■ **Exercise tasks**:
• A. Reproduce the stretch of the syntax highlighter thread from "# C++ to HTML" through "a new topic.".
• B. For each statement, say whether the syntax highlighter thread agrees with it, answering yes or no and quoting the words of the thread that decide it. (i) The author tested the highlighter against MMGR.cpp. (ii) The first reply reports trying the highlighter on three files. (iii) The thread is still open for new replies.

■ **Given passage**:
# C++ to HTML Syntax Highlighter[Complete]

This topic is 4348 days old which is more than the 365 day threshold we allow for new replies. Please post a new topic.

## Recommended Posts

Well I've been working on my own little C++ to HTML syntax hilighter in preparation of making a new web site. I know there are a lot out there already, but I wanted to learn how to do it properly myself and all of that. Anyways if anyone wants to try it out, I have put together a demo package. Everything that you need to know is in the short "ReadMe.txt", so take a look at that first. I'm really interested if anyone can find any bugs or any source files that break the parser. I feel fairly confident in it already though, I've tested against MMGR.cpp and so far it seems pretty good. I have found and fixed a few recent bugs with operations with strings, numbers, and comments, but something might have broken that I have yet to see. That and I've been adding a few features here and there such as the wrapping and comment stripping. Ok, thanks for any help! [smile] Any comments, feedback, or suggestions are welcomed. [Edited by - Drew_Benton on January 19, 2006 12:01:54 PM]

##### Share on other sites
looking good. i tried it out on two of my files, works a charm.
good work.

as for suggestions, if it could handle more than one colour (eg, preprocessor is coloured differently to keywords, etc ), that would be very nice.

##### Share on other sites
Quote:
 Original post by rip-offas for suggestions, if it could handle more than one colour (eg, preprocessor is coloured differently to keywords, etc ), that would be very nice.

■ **Material provided**:
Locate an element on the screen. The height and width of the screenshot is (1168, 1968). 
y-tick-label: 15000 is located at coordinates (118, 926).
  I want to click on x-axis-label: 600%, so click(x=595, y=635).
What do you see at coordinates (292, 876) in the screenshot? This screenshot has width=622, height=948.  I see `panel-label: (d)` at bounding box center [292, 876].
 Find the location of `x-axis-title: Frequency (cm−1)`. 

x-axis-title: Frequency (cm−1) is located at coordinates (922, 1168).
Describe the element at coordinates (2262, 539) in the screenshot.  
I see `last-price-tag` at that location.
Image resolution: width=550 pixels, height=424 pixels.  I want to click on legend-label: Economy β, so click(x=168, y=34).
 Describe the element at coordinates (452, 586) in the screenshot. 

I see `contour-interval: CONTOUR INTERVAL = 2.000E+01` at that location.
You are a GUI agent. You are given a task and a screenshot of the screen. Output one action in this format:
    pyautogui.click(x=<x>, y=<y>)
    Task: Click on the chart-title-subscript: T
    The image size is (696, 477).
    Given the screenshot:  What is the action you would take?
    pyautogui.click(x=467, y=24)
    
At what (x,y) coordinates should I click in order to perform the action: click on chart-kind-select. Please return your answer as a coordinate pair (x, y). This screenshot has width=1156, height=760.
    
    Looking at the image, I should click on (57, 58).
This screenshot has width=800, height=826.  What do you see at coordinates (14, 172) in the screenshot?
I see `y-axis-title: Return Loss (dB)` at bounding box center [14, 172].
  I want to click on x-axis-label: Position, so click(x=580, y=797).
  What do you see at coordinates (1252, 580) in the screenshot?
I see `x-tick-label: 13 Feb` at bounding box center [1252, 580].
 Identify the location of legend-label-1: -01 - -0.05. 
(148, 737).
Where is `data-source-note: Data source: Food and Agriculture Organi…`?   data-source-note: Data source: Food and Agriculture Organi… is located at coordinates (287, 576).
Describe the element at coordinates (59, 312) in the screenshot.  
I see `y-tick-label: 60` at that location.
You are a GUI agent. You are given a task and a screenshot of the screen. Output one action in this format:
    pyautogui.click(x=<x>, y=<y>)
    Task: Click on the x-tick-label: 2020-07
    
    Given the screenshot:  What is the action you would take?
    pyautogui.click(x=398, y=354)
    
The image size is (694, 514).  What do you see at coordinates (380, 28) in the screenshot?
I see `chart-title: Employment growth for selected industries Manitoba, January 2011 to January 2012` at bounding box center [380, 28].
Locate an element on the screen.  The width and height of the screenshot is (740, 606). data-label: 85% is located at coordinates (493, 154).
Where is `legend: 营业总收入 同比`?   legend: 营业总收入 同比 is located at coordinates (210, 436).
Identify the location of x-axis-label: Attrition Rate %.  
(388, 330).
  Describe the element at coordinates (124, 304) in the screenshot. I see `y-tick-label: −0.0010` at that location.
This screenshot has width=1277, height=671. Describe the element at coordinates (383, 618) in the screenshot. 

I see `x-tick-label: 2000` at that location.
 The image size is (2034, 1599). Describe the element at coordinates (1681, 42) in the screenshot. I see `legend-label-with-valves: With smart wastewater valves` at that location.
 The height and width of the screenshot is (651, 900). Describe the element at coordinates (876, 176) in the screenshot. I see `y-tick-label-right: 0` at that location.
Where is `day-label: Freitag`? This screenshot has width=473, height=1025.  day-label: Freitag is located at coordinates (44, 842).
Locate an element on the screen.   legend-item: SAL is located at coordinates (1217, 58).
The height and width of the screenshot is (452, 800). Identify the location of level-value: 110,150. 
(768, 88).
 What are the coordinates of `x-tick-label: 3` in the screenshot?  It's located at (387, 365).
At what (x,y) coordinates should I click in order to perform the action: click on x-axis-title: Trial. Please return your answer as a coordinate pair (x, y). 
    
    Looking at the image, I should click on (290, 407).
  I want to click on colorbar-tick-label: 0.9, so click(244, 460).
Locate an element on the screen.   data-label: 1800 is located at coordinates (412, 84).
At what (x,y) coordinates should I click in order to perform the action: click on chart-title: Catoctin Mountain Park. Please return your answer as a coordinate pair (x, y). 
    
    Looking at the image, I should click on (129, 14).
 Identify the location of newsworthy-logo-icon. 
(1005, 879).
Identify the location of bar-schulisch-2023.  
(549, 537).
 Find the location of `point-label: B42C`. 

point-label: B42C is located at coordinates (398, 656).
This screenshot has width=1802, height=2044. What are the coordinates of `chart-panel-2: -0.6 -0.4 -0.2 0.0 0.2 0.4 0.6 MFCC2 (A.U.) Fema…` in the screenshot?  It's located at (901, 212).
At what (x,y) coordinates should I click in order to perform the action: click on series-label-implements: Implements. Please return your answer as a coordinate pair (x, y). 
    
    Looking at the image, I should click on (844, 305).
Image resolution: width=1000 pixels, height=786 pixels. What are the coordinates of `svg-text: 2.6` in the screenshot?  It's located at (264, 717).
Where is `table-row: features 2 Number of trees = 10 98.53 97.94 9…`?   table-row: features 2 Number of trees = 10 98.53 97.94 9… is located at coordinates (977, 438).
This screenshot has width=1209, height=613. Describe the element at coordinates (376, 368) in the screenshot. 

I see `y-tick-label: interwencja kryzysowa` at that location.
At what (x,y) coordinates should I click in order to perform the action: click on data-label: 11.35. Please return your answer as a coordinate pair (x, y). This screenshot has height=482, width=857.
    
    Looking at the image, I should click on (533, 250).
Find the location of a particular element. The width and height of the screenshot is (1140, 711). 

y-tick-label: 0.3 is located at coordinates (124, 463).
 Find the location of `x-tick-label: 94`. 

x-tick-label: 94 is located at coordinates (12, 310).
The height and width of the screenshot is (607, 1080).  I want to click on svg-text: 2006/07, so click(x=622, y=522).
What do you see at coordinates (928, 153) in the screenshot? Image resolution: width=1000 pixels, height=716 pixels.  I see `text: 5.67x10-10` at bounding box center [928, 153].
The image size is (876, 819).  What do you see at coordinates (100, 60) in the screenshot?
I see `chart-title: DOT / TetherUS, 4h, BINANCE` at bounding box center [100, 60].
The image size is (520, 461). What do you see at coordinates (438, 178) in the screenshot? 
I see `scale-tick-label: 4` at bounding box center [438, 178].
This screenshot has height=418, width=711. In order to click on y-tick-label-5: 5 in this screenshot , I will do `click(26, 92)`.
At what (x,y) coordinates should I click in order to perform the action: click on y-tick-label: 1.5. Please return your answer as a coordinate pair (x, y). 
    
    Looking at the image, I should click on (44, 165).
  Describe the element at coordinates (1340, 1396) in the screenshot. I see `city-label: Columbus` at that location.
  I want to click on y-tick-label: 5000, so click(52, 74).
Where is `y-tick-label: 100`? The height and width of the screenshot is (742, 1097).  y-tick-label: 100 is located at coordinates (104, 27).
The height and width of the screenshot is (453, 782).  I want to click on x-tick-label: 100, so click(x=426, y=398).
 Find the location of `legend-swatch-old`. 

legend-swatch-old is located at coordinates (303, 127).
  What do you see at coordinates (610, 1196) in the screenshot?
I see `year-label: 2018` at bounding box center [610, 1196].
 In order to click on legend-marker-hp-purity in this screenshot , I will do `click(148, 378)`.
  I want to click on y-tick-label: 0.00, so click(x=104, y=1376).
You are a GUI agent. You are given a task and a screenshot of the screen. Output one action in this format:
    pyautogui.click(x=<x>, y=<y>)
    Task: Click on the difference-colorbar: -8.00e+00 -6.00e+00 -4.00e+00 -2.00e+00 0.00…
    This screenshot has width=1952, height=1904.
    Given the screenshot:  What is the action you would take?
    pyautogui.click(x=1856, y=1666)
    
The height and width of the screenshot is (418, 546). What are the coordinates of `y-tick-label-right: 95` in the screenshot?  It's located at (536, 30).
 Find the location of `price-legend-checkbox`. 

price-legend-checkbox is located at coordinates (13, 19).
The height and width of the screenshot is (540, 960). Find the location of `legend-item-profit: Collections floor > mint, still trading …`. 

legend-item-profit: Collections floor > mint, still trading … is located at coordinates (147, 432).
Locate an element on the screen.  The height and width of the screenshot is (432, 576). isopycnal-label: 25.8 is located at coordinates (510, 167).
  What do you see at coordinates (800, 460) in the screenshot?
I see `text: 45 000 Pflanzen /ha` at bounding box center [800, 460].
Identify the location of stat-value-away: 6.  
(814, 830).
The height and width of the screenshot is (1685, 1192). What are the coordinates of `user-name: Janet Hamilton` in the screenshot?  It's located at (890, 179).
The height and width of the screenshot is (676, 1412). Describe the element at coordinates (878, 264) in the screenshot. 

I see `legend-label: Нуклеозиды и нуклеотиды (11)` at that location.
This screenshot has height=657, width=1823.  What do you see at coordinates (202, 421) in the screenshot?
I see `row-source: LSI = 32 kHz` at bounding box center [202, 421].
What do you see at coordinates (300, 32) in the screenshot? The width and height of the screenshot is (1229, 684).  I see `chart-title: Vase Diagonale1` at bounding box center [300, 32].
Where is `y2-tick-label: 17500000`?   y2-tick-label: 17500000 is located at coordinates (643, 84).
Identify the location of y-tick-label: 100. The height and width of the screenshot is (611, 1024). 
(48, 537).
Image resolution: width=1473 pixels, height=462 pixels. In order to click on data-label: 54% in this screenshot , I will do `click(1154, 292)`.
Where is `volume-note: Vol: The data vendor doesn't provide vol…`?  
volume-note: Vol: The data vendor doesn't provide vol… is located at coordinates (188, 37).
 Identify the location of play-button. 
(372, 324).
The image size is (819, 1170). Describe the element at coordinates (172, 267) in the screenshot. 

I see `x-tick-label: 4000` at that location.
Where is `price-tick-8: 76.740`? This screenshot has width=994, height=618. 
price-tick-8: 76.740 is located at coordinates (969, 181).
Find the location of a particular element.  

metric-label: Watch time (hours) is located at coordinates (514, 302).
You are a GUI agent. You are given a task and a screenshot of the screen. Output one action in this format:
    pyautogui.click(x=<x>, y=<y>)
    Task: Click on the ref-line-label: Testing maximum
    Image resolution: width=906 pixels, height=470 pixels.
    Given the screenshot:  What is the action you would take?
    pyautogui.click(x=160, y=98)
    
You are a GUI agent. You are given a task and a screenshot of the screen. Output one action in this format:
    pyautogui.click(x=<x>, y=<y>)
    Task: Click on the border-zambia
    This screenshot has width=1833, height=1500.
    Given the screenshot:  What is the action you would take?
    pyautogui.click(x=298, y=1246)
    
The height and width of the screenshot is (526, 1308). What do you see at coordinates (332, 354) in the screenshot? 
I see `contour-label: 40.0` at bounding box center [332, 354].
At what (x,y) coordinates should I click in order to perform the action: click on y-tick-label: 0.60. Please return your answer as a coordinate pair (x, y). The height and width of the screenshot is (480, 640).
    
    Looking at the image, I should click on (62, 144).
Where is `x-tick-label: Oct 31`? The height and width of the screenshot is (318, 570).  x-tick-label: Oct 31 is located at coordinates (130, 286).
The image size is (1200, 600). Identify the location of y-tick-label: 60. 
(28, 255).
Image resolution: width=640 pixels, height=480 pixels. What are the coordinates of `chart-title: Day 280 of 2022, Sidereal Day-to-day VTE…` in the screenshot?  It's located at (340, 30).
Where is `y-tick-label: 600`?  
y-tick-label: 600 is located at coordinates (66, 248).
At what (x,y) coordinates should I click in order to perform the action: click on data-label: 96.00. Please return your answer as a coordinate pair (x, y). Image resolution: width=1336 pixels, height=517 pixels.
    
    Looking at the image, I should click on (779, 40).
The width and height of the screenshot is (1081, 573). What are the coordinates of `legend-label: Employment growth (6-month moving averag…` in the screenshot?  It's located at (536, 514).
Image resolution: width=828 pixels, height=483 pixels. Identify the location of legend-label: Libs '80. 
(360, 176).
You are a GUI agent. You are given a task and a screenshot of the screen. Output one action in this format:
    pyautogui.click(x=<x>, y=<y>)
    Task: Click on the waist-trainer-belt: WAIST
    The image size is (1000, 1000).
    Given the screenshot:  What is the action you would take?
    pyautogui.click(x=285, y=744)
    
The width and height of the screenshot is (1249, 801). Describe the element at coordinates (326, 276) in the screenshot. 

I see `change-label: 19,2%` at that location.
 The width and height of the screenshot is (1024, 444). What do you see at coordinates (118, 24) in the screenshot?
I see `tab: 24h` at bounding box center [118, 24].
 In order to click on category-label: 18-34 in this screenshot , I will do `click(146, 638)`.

■ **Task-by-task results**:
• A.
# C++ to HTML Syntax Highlighter[Complete]

This topic is 4348 days old which is more than the 365 day threshold we allow for new replies. Please post a new topic.

• B.
(i) Yes: "I've tested against MMGR.cpp"
(ii) No: "i tried it out on two of my files"
(iii) No: "This topic is 4348 days old which is more than the 365 day threshold we allow for new replies."